**Exercise**
Set down all the entries again, word for word.
---
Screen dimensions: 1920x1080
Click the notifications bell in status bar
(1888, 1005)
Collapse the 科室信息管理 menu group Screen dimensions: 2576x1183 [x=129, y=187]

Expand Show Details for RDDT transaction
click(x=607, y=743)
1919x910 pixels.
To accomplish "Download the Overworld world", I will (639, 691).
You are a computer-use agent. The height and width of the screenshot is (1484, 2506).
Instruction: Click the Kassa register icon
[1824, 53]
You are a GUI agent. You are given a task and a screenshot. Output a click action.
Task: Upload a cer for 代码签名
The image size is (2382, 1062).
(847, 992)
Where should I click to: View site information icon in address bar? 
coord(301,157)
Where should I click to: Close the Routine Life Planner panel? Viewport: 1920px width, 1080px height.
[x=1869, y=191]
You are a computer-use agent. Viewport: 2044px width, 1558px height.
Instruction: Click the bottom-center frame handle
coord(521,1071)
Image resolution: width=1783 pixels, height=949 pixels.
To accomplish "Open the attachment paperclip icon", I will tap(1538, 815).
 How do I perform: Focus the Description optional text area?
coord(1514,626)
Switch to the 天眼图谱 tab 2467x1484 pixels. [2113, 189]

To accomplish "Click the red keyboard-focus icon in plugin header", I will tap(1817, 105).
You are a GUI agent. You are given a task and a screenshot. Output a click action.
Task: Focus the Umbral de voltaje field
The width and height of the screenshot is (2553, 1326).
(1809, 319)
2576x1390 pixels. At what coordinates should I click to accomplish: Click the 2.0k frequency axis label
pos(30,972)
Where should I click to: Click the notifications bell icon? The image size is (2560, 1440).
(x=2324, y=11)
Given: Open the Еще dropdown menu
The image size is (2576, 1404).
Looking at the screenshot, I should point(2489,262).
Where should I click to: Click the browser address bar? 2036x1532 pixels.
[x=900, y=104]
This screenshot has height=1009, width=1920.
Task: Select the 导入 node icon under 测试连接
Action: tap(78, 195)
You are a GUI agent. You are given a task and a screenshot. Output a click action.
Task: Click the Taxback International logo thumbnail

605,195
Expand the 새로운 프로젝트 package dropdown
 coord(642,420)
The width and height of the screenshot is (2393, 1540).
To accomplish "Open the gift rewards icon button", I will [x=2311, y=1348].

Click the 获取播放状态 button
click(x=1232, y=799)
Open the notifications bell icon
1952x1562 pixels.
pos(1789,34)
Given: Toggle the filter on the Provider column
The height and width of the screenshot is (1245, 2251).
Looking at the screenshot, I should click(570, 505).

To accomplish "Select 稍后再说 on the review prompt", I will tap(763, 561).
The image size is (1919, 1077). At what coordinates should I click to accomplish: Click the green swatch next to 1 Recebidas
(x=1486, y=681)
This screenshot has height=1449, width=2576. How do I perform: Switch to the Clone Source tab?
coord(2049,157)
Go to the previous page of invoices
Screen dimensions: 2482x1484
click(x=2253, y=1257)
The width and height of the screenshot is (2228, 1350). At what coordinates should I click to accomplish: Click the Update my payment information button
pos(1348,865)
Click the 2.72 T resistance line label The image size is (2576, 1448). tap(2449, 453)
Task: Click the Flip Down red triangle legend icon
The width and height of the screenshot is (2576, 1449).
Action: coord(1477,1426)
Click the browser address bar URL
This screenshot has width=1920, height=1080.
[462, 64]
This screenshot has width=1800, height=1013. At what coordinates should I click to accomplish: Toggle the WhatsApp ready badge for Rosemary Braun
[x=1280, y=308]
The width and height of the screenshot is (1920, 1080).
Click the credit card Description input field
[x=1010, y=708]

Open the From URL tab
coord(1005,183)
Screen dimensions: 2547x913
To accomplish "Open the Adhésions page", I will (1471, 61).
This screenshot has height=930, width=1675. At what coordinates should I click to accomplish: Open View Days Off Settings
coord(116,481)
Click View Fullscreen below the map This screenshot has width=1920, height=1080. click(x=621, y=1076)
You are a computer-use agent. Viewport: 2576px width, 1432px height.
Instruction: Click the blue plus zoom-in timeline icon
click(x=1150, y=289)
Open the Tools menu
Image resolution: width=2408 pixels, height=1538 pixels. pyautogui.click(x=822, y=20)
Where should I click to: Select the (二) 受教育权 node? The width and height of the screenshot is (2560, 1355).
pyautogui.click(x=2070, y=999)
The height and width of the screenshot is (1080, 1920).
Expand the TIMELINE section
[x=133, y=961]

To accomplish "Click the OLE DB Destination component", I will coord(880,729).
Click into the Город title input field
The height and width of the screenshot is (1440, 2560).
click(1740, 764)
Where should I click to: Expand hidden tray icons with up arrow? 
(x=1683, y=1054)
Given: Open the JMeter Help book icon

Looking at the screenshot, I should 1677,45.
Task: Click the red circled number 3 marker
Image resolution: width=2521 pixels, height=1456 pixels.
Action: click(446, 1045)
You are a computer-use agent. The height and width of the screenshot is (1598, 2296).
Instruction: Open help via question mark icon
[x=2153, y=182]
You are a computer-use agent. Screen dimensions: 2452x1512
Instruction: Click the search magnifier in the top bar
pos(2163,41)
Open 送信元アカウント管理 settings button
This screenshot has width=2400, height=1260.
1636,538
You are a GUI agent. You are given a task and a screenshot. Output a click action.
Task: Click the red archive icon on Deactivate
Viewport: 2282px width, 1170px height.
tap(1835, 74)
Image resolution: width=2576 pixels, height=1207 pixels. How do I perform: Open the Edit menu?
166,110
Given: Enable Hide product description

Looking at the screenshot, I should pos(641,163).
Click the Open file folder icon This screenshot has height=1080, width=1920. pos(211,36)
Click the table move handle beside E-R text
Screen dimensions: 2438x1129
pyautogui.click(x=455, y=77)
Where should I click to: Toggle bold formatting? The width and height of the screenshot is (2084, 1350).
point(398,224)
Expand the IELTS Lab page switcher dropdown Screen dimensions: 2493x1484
---
**Written answer**
Screen dimensions: 1920x1080
Click the notifications bell in status bar
(1888, 1005)
Collapse the 科室信息管理 menu group Screen dimensions: 2576x1183 [x=129, y=187]

Expand Show Details for RDDT transaction
click(x=607, y=743)
1919x910 pixels.
To accomplish "Download the Overworld world", I will (639, 691).
You are a computer-use agent. The height and width of the screenshot is (1484, 2506).
Instruction: Click the Kassa register icon
[1824, 53]
You are a GUI agent. You are given a task and a screenshot. Output a click action.
Task: Upload a cer for 代码签名
The image size is (2382, 1062).
(847, 992)
Where should I click to: View site information icon in address bar? 
coord(301,157)
Where should I click to: Close the Routine Life Planner panel? Viewport: 1920px width, 1080px height.
[x=1869, y=191]
You are a computer-use agent. Viewport: 2044px width, 1558px height.
Instruction: Click the bottom-center frame handle
coord(521,1071)
Image resolution: width=1783 pixels, height=949 pixels.
To accomplish "Open the attachment paperclip icon", I will tap(1538, 815).
 How do I perform: Focus the Description optional text area?
coord(1514,626)
Switch to the 天眼图谱 tab 2467x1484 pixels. [2113, 189]

To accomplish "Click the red keyboard-focus icon in plugin header", I will tap(1817, 105).
You are a GUI agent. You are given a task and a screenshot. Output a click action.
Task: Focus the Umbral de voltaje field
The width and height of the screenshot is (2553, 1326).
(1809, 319)
2576x1390 pixels. At what coordinates should I click to accomplish: Click the 2.0k frequency axis label
pos(30,972)
Where should I click to: Click the notifications bell icon? The image size is (2560, 1440).
(x=2324, y=11)
Given: Open the Еще dropdown menu
The image size is (2576, 1404).
Looking at the screenshot, I should point(2489,262).
Where should I click to: Click the browser address bar? 2036x1532 pixels.
[x=900, y=104]
This screenshot has height=1009, width=1920.
Task: Select the 导入 node icon under 测试连接
Action: tap(78, 195)
You are a GUI agent. You are given a task and a screenshot. Output a click action.
Task: Click the Taxback International logo thumbnail

605,195
Expand the 새로운 프로젝트 package dropdown
 coord(642,420)
The width and height of the screenshot is (2393, 1540).
To accomplish "Open the gift rewards icon button", I will [x=2311, y=1348].

Click the 获取播放状态 button
click(x=1232, y=799)
Open the notifications bell icon
1952x1562 pixels.
pos(1789,34)
Given: Toggle the filter on the Provider column
The height and width of the screenshot is (1245, 2251).
Looking at the screenshot, I should click(570, 505).

To accomplish "Select 稍后再说 on the review prompt", I will tap(763, 561).
The image size is (1919, 1077). At what coordinates should I click to accomplish: Click the green swatch next to 1 Recebidas
(x=1486, y=681)
This screenshot has height=1449, width=2576. How do I perform: Switch to the Clone Source tab?
coord(2049,157)
Go to the previous page of invoices
Screen dimensions: 2482x1484
click(x=2253, y=1257)
The width and height of the screenshot is (2228, 1350). At what coordinates should I click to accomplish: Click the Update my payment information button
pos(1348,865)
Click the 2.72 T resistance line label The image size is (2576, 1448). tap(2449, 453)
Task: Click the Flip Down red triangle legend icon
The width and height of the screenshot is (2576, 1449).
Action: coord(1477,1426)
Click the browser address bar URL
This screenshot has width=1920, height=1080.
[462, 64]
This screenshot has width=1800, height=1013. At what coordinates should I click to accomplish: Toggle the WhatsApp ready badge for Rosemary Braun
[x=1280, y=308]
The width and height of the screenshot is (1920, 1080).
Click the credit card Description input field
[x=1010, y=708]

Open the From URL tab
coord(1005,183)
Screen dimensions: 2547x913
To accomplish "Open the Adhésions page", I will (1471, 61).
This screenshot has height=930, width=1675. At what coordinates should I click to accomplish: Open View Days Off Settings
coord(116,481)
Click View Fullscreen below the map This screenshot has width=1920, height=1080. click(x=621, y=1076)
You are a computer-use agent. Viewport: 2576px width, 1432px height.
Instruction: Click the blue plus zoom-in timeline icon
click(x=1150, y=289)
Open the Tools menu
Image resolution: width=2408 pixels, height=1538 pixels. pyautogui.click(x=822, y=20)
Where should I click to: Select the (二) 受教育权 node? The width and height of the screenshot is (2560, 1355).
pyautogui.click(x=2070, y=999)
The height and width of the screenshot is (1080, 1920).
Expand the TIMELINE section
[x=133, y=961]

To accomplish "Click the OLE DB Destination component", I will coord(880,729).
Click into the Город title input field
The height and width of the screenshot is (1440, 2560).
click(1740, 764)
Where should I click to: Expand hidden tray icons with up arrow? 
(x=1683, y=1054)
Given: Open the JMeter Help book icon

Looking at the screenshot, I should 1677,45.
Task: Click the red circled number 3 marker
Image resolution: width=2521 pixels, height=1456 pixels.
Action: click(446, 1045)
You are a computer-use agent. The height and width of the screenshot is (1598, 2296).
Instruction: Open help via question mark icon
[x=2153, y=182]
You are a computer-use agent. Screen dimensions: 2452x1512
Instruction: Click the search magnifier in the top bar
pos(2163,41)
Open 送信元アカウント管理 settings button
This screenshot has width=2400, height=1260.
1636,538
You are a GUI agent. You are given a task and a screenshot. Output a click action.
Task: Click the red archive icon on Deactivate
Viewport: 2282px width, 1170px height.
tap(1835, 74)
Image resolution: width=2576 pixels, height=1207 pixels. How do I perform: Open the Edit menu?
166,110
Given: Enable Hide product description

Looking at the screenshot, I should pos(641,163).
Click the Open file folder icon This screenshot has height=1080, width=1920. pos(211,36)
Click the table move handle beside E-R text
Screen dimensions: 2438x1129
pyautogui.click(x=455, y=77)
Where should I click to: Toggle bold formatting? The width and height of the screenshot is (2084, 1350).
point(398,224)
Expand the IELTS Lab page switcher dropdown Screen dimensions: 2493x1484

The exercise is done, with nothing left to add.